Given the ethnic heterogeneity of our study population, a subgroup analysis was not performed. BMI SDS of OGDM in our cohort might have been higher if more Mediterranean-Dutch children had participated [46]. Although the mean growth trajectories, as depicted in the figures, appeared to be different, statistical significance was not always reached for non-LGA OGDM vs LGA OGDM, which may partly be due to the small numbers of Mediterranean-Dutch children involved.

Tanner stage and onset of puberty were not recorded in the current study and, thus, the impact of this natural process on the current group is unknown. By using SDS values from the nationwide study, in which children at different stages of puberty were included, the effect of puberty on height and BMI SDS trajectory is evened out.

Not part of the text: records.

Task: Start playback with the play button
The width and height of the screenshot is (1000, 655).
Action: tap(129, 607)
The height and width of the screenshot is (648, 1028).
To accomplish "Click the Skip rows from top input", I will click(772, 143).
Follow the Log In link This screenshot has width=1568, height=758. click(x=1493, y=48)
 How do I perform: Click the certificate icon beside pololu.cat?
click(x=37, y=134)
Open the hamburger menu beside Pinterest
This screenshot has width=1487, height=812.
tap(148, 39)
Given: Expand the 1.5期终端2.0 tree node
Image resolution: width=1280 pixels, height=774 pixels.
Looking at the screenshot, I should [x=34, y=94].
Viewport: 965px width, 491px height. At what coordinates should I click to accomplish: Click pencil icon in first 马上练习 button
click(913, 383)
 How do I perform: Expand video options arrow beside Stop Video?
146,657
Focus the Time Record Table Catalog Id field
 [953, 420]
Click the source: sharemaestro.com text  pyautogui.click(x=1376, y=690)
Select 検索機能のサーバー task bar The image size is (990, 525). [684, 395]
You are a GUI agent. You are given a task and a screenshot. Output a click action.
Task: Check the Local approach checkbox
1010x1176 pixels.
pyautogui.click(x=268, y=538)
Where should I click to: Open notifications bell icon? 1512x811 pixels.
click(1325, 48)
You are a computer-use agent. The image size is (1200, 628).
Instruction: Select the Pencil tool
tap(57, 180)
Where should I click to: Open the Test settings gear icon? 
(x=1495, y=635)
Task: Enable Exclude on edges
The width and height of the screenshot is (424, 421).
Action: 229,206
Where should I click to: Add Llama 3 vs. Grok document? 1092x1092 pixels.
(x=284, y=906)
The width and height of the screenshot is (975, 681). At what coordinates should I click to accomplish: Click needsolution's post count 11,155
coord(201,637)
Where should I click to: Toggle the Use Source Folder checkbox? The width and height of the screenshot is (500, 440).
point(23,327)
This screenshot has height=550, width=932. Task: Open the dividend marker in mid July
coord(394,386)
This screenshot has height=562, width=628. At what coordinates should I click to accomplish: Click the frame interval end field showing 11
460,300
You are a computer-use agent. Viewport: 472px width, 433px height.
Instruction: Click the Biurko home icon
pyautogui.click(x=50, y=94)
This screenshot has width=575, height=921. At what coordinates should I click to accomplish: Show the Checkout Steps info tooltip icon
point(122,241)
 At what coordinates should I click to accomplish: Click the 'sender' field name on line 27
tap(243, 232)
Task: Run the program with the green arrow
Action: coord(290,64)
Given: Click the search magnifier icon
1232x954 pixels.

In conclusion, this is the first study to analyse longitudinal growth trajectories in OGDM up to the age of 14 years with separate height and BMI SDS for LGA and non-LGA offspring. Growth trajectories were only slightly above those of the Dutch reference population (e.g. Dutch Growth Study), indicating that the risk of OGDM becoming overweight in adolescence seems limited, at least in a population with a low incidence of maternal obesity. Compared with offspring of women with pregestational diabetes, we showed that ODM2 are at highest risk of becoming overweight in early adolescence, followed by LGA ODM1. Non-LGA ODM1 had a growth trajectory comparable with that of the reference population. This study gives a broad view on the intrauterine origins of adult disease in offspring of women with diabetes. Parents and healthcare workers should carefully consider the risk of obesity in offspring of women with diabetes, especially infants born LGA, and should initiate preventive measures where possible. These may include diet and lifestyle coaching for children and parents.